China has promised to take “all necessary countermeasures” if the United States pressed ahead with legislation penalising banks doing business with Chinese officials who implement Beijing’s draconian new national security law on Hong Kong.
The warning on Friday came after the US Senate unanimously approved the Hong Kong Autonomy Act, sending it to the White House for President Donald Trump’s signature.
“This US move has grossly interfered in China’s internal affairs and seriously violated international law, as well as the basic norms governing international relations,” the Foreign Affairs Committee of China’s National People’s Congress said.
“If the US side is bent on going down the wrong path, China will resolutely respond with all necessary countermeasures.”
Beijing has faced a groundswell of criticism over its decision to impose a law outlawing “acts of subversion, secession, terrorism and colluding with foreign forces” in Hong Kong. Pro-democracy protesters in the city as well as foreign governments say the law breaches the “one country, two systems” principle enshrined in the 1984 Sino-British treaty that guaranteed the autonomy of Hong Kong.
The law has triggered alarm among democracy activists and rights groups. Demosisto, a pro-democracy group led by Hong Kong activist Joshua Wong, disbanded hours after the legislation was passed, while prominent group member Nathan Law said on Friday that he had left the global financial hub.
The 26-year-old said he made the decision to leave after criticising the new law at a US congressional hearing he attended via livestream on Wednesday. “Of course, I knew my speech and appearance would put my own safety in serious jeopardy given the circumstances,” he wrote on Twitter.
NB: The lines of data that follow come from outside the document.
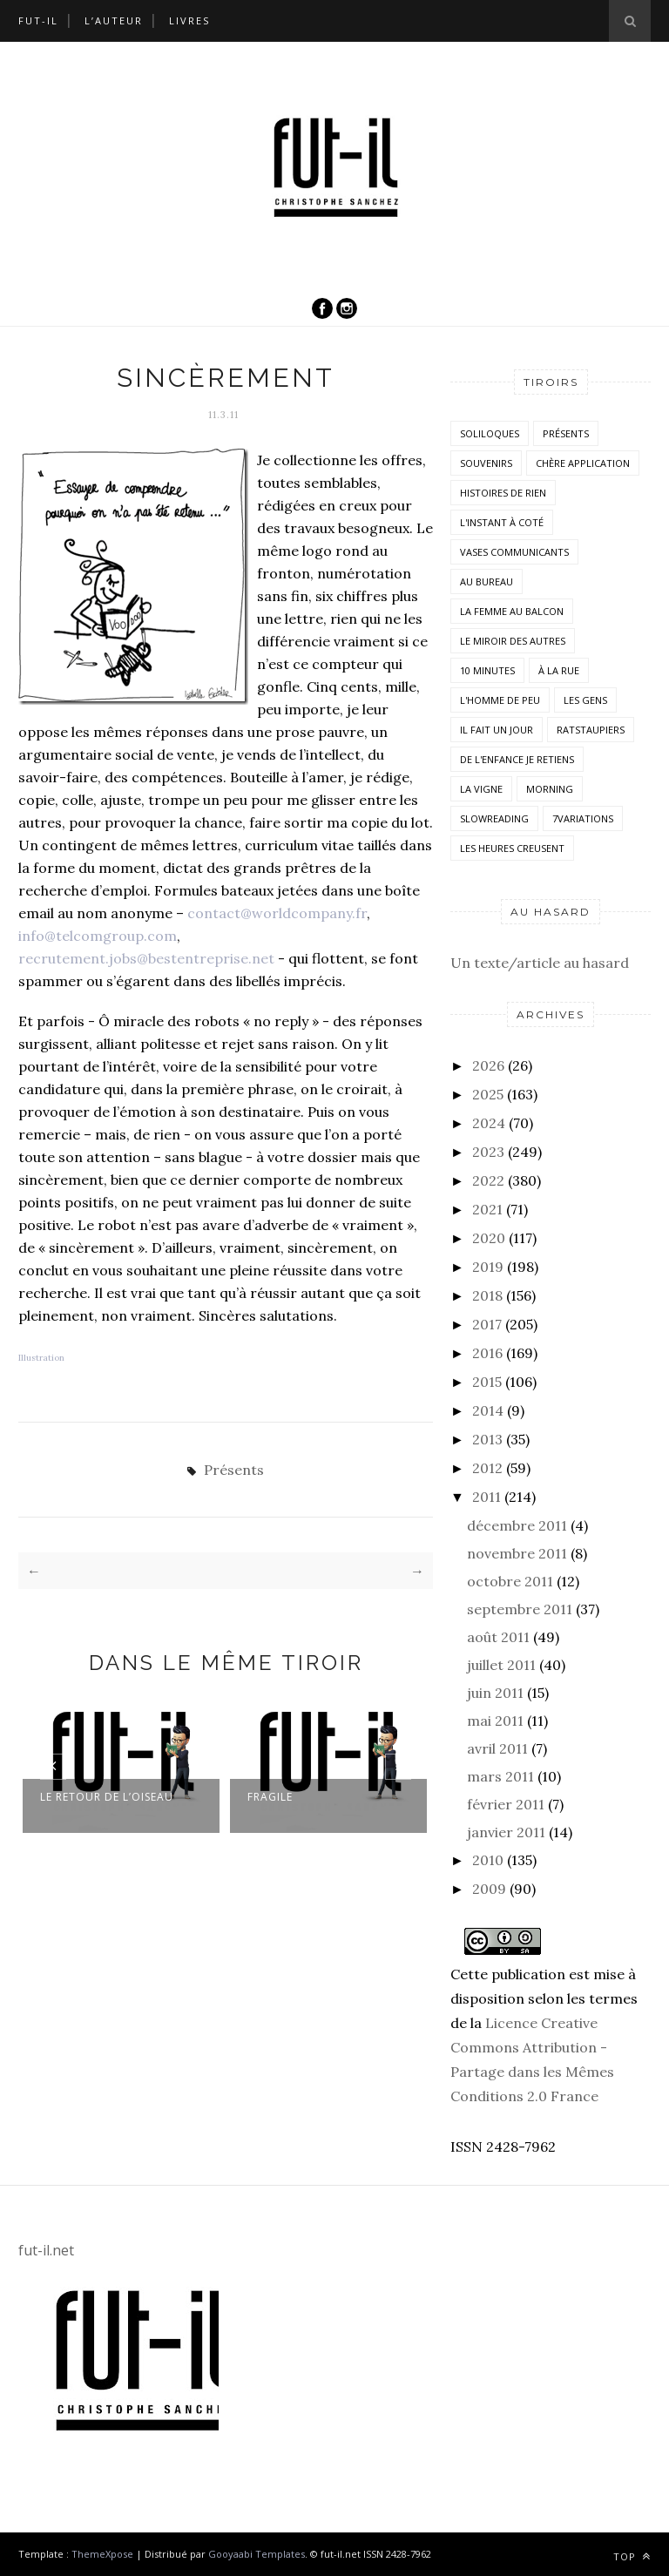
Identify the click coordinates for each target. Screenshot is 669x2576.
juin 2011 (495, 1692)
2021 (487, 1209)
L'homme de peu (500, 700)
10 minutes (487, 670)
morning (549, 788)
“As a global-facing activist, the choice I have are stark: to stay silent from now on, or to keep engaging in private diplomacy so I can warn the world of the threat of Chinese authoritarian expansion. I made the decision when I agreed to testify before the US Congress.”
Al Jazeera’s Sarah Clarke, reporting from Hong Kong, said Law did not close his whereabouts for security reasons and is “just one among a number of political figures who’ve fled as a result of the national security law”.
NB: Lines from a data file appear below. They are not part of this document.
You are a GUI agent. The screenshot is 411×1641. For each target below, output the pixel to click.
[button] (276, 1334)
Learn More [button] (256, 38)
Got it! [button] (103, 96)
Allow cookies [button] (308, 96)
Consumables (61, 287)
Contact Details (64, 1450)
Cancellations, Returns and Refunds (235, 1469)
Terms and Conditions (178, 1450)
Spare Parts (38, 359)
“Joshua Wong and prominent Demosisto member Agnes Chow – we do not know where they are at the moment. We think they must be in the city as they face criminal charges and are not allowed to leave as a result.”
Wong and Chow face charges of taking part in an unlawful assembly in August last year, during mass protests against a now-withdrawn extradition bill with mainland China. It was those demonstrations – which lasted for months and at times descended into violence – that prompted Beijing’s move to impose the security law.
Officials in Beijing and Hong Kong say the law, which bypasses Hong Kong’s legislature, is necessary to restore order and stability in the city and will only target a handful of “trouble-makers”.
Meanwhile, Hong Kong’s local government confirmed that a popular protest slogan used over the last year – “Liberate Hong Kong, revolution of our times” – was now illegal. The rallying cry appears on placards at rallies, is printed on clothes and accessories and scribbled on post-it notes on walls across the city.
“The slogan ‘Liberate Hong Kong, the revolution of our times’ nowadays connotes “Hong Kong independence”, or separating the Hong Kong Special Administrative Region (HKSAR) from the People’s Republic of China, altering the legal status of the HKSAR, or subverting the state power,” the government said in a statement late on Thursday.
On Wednesday, the 23rd anniversary of the former British colony’s handover to Chinese rule, police arrested about 370 people during protests against the legislation, with 10 of those involving violations of the new law
The United Kingdom has announced plans to allow millions of Hong Kong citizens with British National Overseas status to relocate with their families and eventually apply for citizenship. Australia said it was considering similar action, while Taiwan has opened an office to help Hong Kong people wanting to flee the city.